What about other changes that would be easier to pass and make lots of sense?

  • Prime amongst them would be the elimination of the fair-market-value deduction (rather than basis) for contributions of certain properties.  This is a sheer giveaway to the wealthy that cannot be justified.  It allows zero basis stock where there is no remaining unrecovered capital investment to be contributed and yield a deduction for the full value, whereas if the person sold the stock, they would at least have to pay capital gains tax on the value.  This provision should simply be deleted from the Code.  That’s one simplification that would actually result in more fairness.
  • Another area to tighten is the rules governing private foundations, to prevent the kinds of abuses (where 20 family members receive exorbitant salaries) that give charities a bad name.

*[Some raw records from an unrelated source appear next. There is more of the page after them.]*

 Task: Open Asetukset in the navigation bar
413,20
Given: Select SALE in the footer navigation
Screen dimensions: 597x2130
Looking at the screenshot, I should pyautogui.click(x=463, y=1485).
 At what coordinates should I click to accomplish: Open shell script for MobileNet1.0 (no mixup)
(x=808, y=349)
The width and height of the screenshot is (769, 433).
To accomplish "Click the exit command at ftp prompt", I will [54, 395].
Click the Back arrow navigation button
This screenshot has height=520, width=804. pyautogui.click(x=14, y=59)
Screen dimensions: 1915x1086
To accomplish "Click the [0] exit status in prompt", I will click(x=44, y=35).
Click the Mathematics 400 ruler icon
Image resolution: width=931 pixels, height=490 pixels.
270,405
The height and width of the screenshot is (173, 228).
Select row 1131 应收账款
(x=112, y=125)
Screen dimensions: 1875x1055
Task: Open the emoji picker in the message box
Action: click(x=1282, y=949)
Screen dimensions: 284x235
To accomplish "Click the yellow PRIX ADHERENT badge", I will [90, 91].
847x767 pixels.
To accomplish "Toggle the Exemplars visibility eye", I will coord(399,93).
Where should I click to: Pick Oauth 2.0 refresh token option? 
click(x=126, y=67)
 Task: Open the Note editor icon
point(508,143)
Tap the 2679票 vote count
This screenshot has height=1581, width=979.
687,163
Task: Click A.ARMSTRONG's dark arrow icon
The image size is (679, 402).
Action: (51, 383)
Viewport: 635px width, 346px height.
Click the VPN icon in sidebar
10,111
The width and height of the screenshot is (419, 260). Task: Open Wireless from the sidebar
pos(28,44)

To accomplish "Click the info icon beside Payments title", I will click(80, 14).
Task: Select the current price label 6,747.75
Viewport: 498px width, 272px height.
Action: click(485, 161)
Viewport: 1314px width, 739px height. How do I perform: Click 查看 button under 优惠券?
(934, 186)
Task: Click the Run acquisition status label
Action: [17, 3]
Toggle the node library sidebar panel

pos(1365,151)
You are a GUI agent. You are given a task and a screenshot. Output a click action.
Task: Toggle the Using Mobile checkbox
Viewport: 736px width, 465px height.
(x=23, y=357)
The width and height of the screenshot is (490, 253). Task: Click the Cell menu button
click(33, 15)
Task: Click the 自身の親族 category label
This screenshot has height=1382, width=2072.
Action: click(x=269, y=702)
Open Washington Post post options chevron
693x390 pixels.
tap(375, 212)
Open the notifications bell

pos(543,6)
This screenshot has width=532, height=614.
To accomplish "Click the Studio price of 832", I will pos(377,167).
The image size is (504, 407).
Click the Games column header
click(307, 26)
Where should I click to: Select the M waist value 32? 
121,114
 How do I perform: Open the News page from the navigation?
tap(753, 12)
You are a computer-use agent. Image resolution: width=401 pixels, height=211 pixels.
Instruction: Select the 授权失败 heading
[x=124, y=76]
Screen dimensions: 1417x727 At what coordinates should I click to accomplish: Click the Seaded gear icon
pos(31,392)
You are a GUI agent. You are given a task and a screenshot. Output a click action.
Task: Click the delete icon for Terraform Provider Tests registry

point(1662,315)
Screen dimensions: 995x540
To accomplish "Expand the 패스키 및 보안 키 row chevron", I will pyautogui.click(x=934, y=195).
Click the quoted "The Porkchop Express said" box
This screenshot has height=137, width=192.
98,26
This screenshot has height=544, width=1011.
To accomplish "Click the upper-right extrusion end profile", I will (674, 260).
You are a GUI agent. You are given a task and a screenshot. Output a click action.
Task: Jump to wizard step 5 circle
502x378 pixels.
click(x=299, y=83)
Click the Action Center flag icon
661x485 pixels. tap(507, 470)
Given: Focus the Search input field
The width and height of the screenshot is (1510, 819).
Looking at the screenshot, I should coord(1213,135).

  • And Congress should eliminate the tax giveaway to large corporations (enacted in the Tax Reform Act of 1976) that permits them an enhanced deduction for donations of excess inventory–a deduction in excess of their cost basis and for more than the value of the inventory.  It’s not clear that the deduction incentivizes any additional donations–if a corporation has excess inventory, it will either give it away (which can serve a significant PR function) or sell it at fire-sale prices (which can serve a negative PR function).  IN most cases, it would likely give it away without the enhanced deduction.  Of course, instead of urging Congress to eliminate the large busienss excess inventory special treatment, small businesses (mainly, S corporations with wealthy shareholders) are whining about how tough a time they have and arguing that they should be given a “level playing field” by letting them get the enhanced deduction too.  See NAEIR President Gary Smith’s comments, below (in email).

  Congressman Schock and Mr. Smith agree that the bill [H.R. 2592, introduced in the 112th Congres by Schock] would greatly benefit the small business community by establishing parity for S corporations and other small businesses and as such a level playing field with larger regular corporations.  In addition to the principle of fairness inherent in this legislation in the tax benefits it extends to the small business community on par with larger corporations, Mr. Smith notes that “The impact of this legislation must be understood on the grassroots level: promoting greater collaboration between businesses and charities at the local level.”  In brief, several million struggling small businesses and millions of individuals served by our nation’s charities would benefit through previously unavailable access to a wide variety of free donated products.  (NAEIR email release Feb 14, 2013)
Not surprisingly, NAEIR is busy promoting the “enhanced” tax deduction (for up to two times the value of the excess inventory) to businesse–see here.